* [Task instructions]: Every entry here needs to be repeated exactly.

Stored items
☆ ☆ ☆ ☆ ☆

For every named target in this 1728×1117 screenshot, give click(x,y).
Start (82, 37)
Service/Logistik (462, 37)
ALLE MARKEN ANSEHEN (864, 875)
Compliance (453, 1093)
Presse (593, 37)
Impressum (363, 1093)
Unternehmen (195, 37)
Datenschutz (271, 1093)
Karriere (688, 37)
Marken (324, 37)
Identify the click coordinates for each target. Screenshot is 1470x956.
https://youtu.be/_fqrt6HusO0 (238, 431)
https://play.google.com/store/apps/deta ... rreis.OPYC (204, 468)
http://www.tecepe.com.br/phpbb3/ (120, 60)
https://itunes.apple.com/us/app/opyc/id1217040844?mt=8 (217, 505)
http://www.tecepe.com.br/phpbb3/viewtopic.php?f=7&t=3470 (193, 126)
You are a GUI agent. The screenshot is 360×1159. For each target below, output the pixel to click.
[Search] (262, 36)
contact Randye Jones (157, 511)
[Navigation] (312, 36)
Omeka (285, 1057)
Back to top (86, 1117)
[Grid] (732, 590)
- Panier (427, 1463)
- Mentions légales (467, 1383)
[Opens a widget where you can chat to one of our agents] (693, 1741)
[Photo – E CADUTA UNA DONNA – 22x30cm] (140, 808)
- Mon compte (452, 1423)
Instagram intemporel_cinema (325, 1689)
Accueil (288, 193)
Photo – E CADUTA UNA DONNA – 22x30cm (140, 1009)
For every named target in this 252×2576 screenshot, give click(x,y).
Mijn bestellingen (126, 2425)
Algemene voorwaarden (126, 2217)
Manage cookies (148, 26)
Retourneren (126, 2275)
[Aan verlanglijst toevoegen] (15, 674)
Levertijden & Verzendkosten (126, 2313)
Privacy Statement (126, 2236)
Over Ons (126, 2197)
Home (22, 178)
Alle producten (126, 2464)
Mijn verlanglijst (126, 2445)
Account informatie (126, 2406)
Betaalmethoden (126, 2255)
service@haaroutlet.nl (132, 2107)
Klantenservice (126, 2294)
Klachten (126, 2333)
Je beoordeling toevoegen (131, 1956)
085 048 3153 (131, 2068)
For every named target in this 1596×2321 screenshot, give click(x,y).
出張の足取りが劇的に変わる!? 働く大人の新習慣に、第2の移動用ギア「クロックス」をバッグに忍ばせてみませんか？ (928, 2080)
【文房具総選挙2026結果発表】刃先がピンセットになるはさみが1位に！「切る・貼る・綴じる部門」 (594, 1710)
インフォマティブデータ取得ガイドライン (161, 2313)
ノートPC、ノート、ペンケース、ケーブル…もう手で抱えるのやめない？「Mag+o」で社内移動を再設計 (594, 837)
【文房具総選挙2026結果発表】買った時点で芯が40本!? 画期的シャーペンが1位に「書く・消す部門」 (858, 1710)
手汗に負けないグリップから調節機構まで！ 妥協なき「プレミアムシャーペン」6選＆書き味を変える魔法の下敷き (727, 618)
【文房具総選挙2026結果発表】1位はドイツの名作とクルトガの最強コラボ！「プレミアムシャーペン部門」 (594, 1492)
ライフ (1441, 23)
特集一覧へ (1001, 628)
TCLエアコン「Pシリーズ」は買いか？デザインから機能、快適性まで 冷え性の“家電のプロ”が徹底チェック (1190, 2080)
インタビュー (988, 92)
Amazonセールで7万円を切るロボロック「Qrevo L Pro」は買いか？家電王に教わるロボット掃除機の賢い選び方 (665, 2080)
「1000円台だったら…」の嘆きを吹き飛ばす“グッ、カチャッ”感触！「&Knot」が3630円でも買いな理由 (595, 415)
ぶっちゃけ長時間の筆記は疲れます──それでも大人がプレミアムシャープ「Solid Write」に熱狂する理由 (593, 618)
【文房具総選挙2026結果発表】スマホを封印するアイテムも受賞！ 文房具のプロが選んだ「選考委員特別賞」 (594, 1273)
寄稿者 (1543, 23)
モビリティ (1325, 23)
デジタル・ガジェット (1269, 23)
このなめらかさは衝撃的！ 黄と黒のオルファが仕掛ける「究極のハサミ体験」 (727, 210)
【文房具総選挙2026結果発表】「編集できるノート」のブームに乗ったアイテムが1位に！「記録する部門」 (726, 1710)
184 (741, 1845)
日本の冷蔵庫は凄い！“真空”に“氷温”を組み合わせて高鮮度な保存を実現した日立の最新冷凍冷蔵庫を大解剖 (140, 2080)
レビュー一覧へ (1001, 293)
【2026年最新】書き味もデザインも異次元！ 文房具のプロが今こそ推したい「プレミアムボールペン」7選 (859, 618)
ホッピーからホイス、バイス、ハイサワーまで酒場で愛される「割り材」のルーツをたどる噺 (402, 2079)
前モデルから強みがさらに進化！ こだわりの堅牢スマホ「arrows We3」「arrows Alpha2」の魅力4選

☆ ☆ ☆ ☆ ☆

* [Result]:
For every named target in this 1728×1117 screenshot, give click(x,y).
Start (82, 37)
Service/Logistik (462, 37)
ALLE MARKEN ANSEHEN (864, 875)
Compliance (453, 1093)
Presse (593, 37)
Impressum (363, 1093)
Unternehmen (195, 37)
Datenschutz (271, 1093)
Karriere (688, 37)
Marken (324, 37)
Identify the click coordinates for each target. Screenshot is 1470x956.
https://youtu.be/_fqrt6HusO0 (238, 431)
https://play.google.com/store/apps/deta ... rreis.OPYC (204, 468)
http://www.tecepe.com.br/phpbb3/ (120, 60)
https://itunes.apple.com/us/app/opyc/id1217040844?mt=8 (217, 505)
http://www.tecepe.com.br/phpbb3/viewtopic.php?f=7&t=3470 (193, 126)
You are a GUI agent. The screenshot is 360×1159. For each target below, output the pixel to click.
[Search] (262, 36)
contact Randye Jones (157, 511)
[Navigation] (312, 36)
Omeka (285, 1057)
Back to top (86, 1117)
[Grid] (732, 590)
- Panier (427, 1463)
- Mentions légales (467, 1383)
[Opens a widget where you can chat to one of our agents] (693, 1741)
[Photo – E CADUTA UNA DONNA – 22x30cm] (140, 808)
- Mon compte (452, 1423)
Instagram intemporel_cinema (325, 1689)
Accueil (288, 193)
Photo – E CADUTA UNA DONNA – 22x30cm (140, 1009)
For every named target in this 252×2576 screenshot, give click(x,y).
Mijn bestellingen (126, 2425)
Algemene voorwaarden (126, 2217)
Manage cookies (148, 26)
Retourneren (126, 2275)
[Aan verlanglijst toevoegen] (15, 674)
Levertijden & Verzendkosten (126, 2313)
Privacy Statement (126, 2236)
Over Ons (126, 2197)
Home (22, 178)
Alle producten (126, 2464)
Mijn verlanglijst (126, 2445)
Account informatie (126, 2406)
Betaalmethoden (126, 2255)
service@haaroutlet.nl (132, 2107)
Klantenservice (126, 2294)
Klachten (126, 2333)
Je beoordeling toevoegen (131, 1956)
085 048 3153 (131, 2068)
For every named target in this 1596×2321 screenshot, give click(x,y).
出張の足取りが劇的に変わる!? 働く大人の新習慣に、第2の移動用ギア「クロックス」をバッグに忍ばせてみませんか？ (928, 2080)
【文房具総選挙2026結果発表】刃先がピンセットになるはさみが1位に！「切る・貼る・綴じる部門」 (594, 1710)
インフォマティブデータ取得ガイドライン (161, 2313)
ノートPC、ノート、ペンケース、ケーブル…もう手で抱えるのやめない？「Mag+o」で社内移動を再設計 (594, 837)
【文房具総選挙2026結果発表】買った時点で芯が40本!? 画期的シャーペンが1位に「書く・消す部門」 (858, 1710)
手汗に負けないグリップから調節機構まで！ 妥協なき「プレミアムシャーペン」6選＆書き味を変える魔法の下敷き (727, 618)
【文房具総選挙2026結果発表】1位はドイツの名作とクルトガの最強コラボ！「プレミアムシャーペン部門」 (594, 1492)
ライフ (1441, 23)
特集一覧へ (1001, 628)
TCLエアコン「Pシリーズ」は買いか？デザインから機能、快適性まで 冷え性の“家電のプロ”が徹底チェック (1190, 2080)
インタビュー (988, 92)
Amazonセールで7万円を切るロボロック「Qrevo L Pro」は買いか？家電王に教わるロボット掃除機の賢い選び方 (665, 2080)
「1000円台だったら…」の嘆きを吹き飛ばす“グッ、カチャッ”感触！「&Knot」が3630円でも買いな理由 (595, 415)
ぶっちゃけ長時間の筆記は疲れます──それでも大人がプレミアムシャープ「Solid Write」に熱狂する理由 (593, 618)
【文房具総選挙2026結果発表】スマホを封印するアイテムも受賞！ 文房具のプロが選んだ「選考委員特別賞」 (594, 1273)
寄稿者 (1543, 23)
モビリティ (1325, 23)
デジタル・ガジェット (1269, 23)
このなめらかさは衝撃的！ 黄と黒のオルファが仕掛ける「究極のハサミ体験」 (727, 210)
【文房具総選挙2026結果発表】「編集できるノート」のブームに乗ったアイテムが1位に！「記録する部門」 (726, 1710)
184 (741, 1845)
日本の冷蔵庫は凄い！“真空”に“氷温”を組み合わせて高鮮度な保存を実現した日立の最新冷凍冷蔵庫を大解剖 (140, 2080)
レビュー一覧へ (1001, 293)
【2026年最新】書き味もデザインも異次元！ 文房具のプロが今こそ推したい「プレミアムボールペン」7選 (859, 618)
ホッピーからホイス、バイス、ハイサワーまで酒場で愛される「割り材」のルーツをたどる噺 (402, 2079)
前モデルから強みがさらに進化！ こだわりの堅牢スマホ「arrows We3」「arrows Alpha2」の魅力4選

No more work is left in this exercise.